After both families committed to their institutions, the differences between the two schools continued.  Family number one received substantive e-mails over the summer that were personalized – and from an individual person who introduced themselves not only with what they did at the school, but a bit about where they were from, why they were drawn to education, and what they enjoyed doing outside of school.  The individuals who wrote – from advisor to class dean –  provided lots of ways that a student or a parent/caregiver could find a connection either from shared interests or having grown up in the same area of the country.  The point was to provide bridges over which to connect.  These communications also conveyed logistical information and reminders, but at the same time passed along institutional stories and history.  They read like notes from a friend who was clearly getting prepared for your arrival and conveyed excitement that you would soon be joining the community. And speaking of notes, about ten days before school started, my friend’s child received a handwritten note in the mail from her advisor.  US Postal service mail. This child was absolutely delighted that she had received real mail and that someone at her new school was thinking about her.  The card clearly sent the message that you won’t be a number with us.

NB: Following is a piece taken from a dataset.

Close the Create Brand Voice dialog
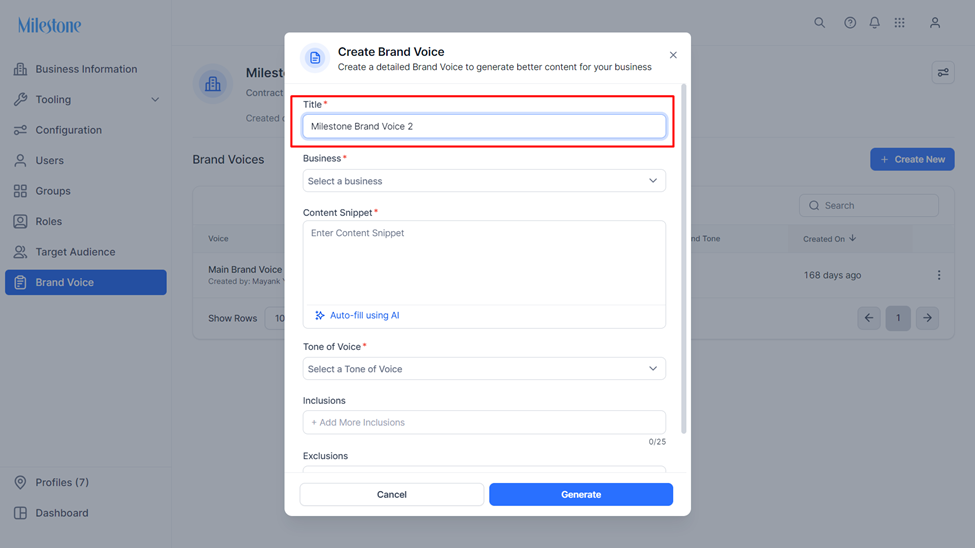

School number two sent reminders over the summer.  Billing.  Health form completion.  Testing dates.  The nuts and bolts to get the school year started were conveyed.  There was a generalized welcome from the head, but little else.  For a school that touted it was all about the special community, it felt somewhat bureaucratic.  

School number one understood how to use the advisor as a navigator and hub.


The advisor sent out a letter that consolidated information from dining services, learning services, athletics, the health center, the business office, and so on.  The advisor explained how each of these departments played a role, contact information for each, and if the family ran into any challenges to reach out to the advisor for help.  The level of coordination and organization was incredibly reassuring.

School number two sent out separate e-mails from each of these departments, so the family’s in-box was flooded.  There was no navigator to help.

It’s not yet the end of September and one family is cemented to the school while the other is connected by a fraying cord.  

Do you know which families are bound to you and which are unraveling?  

Families who leave your school start developing a list of concerns early and by the time they start articulating them, they are halfway out the door.  Now is the time for new student and family interviews, check ins, and making sure every family and student feels known, wanted, and celebrated.